There are three main kinds of coral reef: barrier, fringing and atoll. A barrier reef generally follows the coastline, often at a considerable distance, converting the sea between it and the shore to a shallow lagoon. A fringing reef is more like an extension of the land, and in place of a lagoon tends to have flats which may become partly exposed at low tide. An atoll resembles a roughly circular barrier reef, sketchily enclosing a lagoon. Even before the
Beagle
visited the only coral atoll of its voyage Darwin had evolved an elegant theory to explain how a coral atoll might be formed. He thought the process he described would apply equally well to barrier and fringing reefs since although the disposition of nearby land might be different, the principle had to be the same because of the constraints governing the life cycle of coral polyps. He took for
granted the truth of three assumptions: that corals needed warm shallow water in order to flourish, that parts of the Earth’s crust were sinking at a very slow rate, and that corals could grow upwards at least as fast as their substrate sank. The idea must have come to him as a result of finding marine fossils in the high Andes, of realising how portions of the Earth’s crust had in the past undergone considerable vertical movement and knowing there was no reason to think this process had stopped. This by itself was a radical idea at the time, as we know from the controversy Charles Lyell’s geological theories had provoked.

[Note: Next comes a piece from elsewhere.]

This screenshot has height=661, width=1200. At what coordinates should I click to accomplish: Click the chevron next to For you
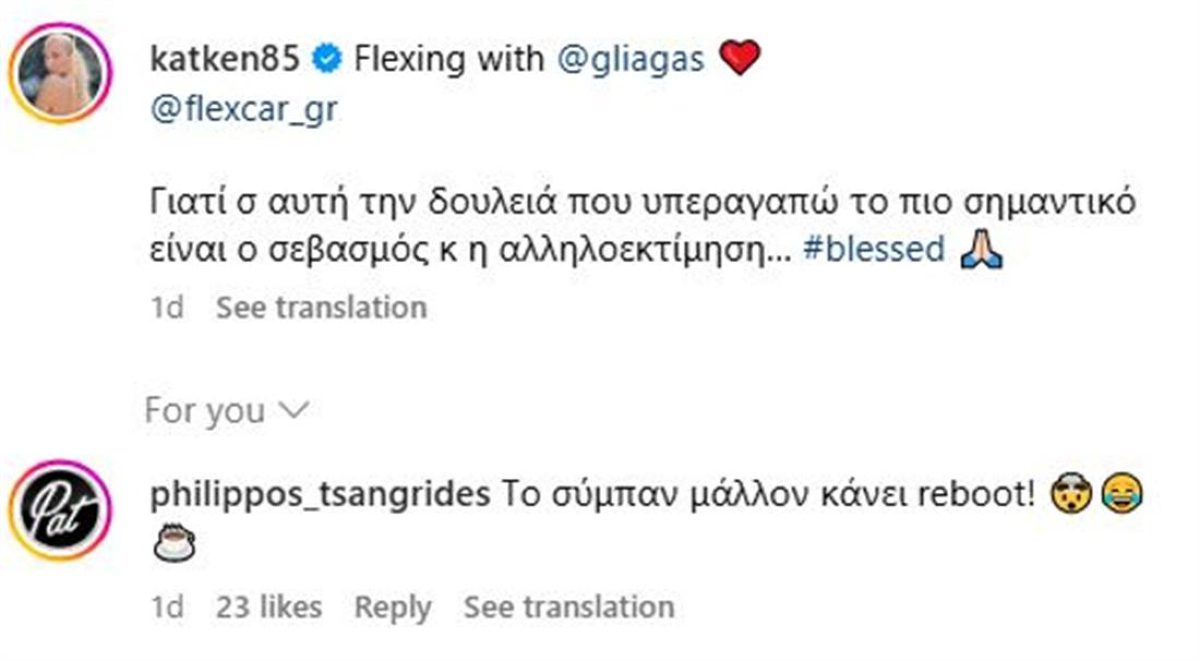click(294, 408)
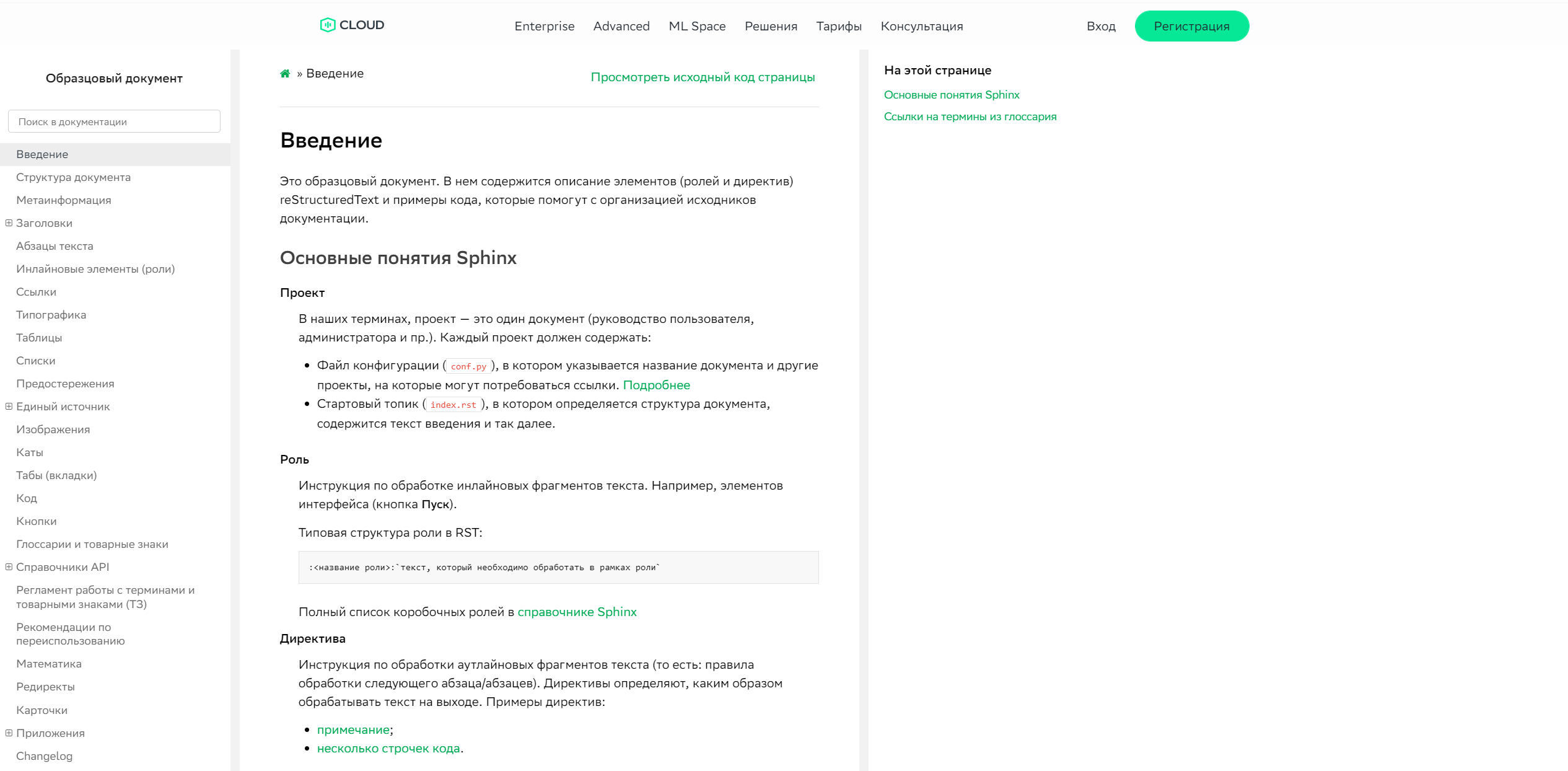Expand the Единый источник section
Viewport: 1568px width, 771px height.
[8, 406]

Darwin proposed a volcanic island poking up out of the sea to whose shallow inshore waters coral larvae drifted, forming colonies. In time these colonies merged and became a fringing reef more or less surrounding the island. The island itself, meanwhile, was sinking and obliged the corals to build upwards so as to remain in shallow water. Since the island was cone shaped it shrunk as it sank, producing an ever-widening lagoon around itself. The innermost corals, now cut off from the constant supply of nutrients in the open sea, grew no more, so that when the peak of the island finally disappeared it left a lagoon roughly surrounded by a ring of coral whose outer edge might extend straight downwards to a great depth as successive generations of polyps had built on their defunct predecessors. In this way, the coral ring of an atoll marked the original outline of a vanished island.

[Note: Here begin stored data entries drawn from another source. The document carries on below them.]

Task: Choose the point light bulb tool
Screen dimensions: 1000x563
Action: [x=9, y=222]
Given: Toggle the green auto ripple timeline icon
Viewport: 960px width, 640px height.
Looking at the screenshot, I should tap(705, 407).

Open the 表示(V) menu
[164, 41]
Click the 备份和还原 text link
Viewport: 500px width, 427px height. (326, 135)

This neat theory of Darwin’s was contested, notably by the Scottish oceanographer John Murray. After the sudden death in 1882 of Charles Wyville Thomson, who had led the
Challenger
expedition in the 1870s, Murray took over the job of publishing the expedition’s immense report. He had been on the
Challenger
himself and was very struck by the sediment samples which revealed far greater precipitation than he had imagined. He now thought Darwin’s theory too complicated and too dependent on crustal movement. Instead, he proposed that the calcareous remains of plankton, falling on undersea mountains in a steady drizzle over the millennia, built up a layer of compacted sediment reaching to within 200 feet of the surface, at which point the coral larvae started their colonies.
In order to explain the atoll’s characteristic shape Murray somewhat weakly suggested that this was simply the normal pattern of growth for coral colonies. Trees grew into tree shapes, corals into atolls.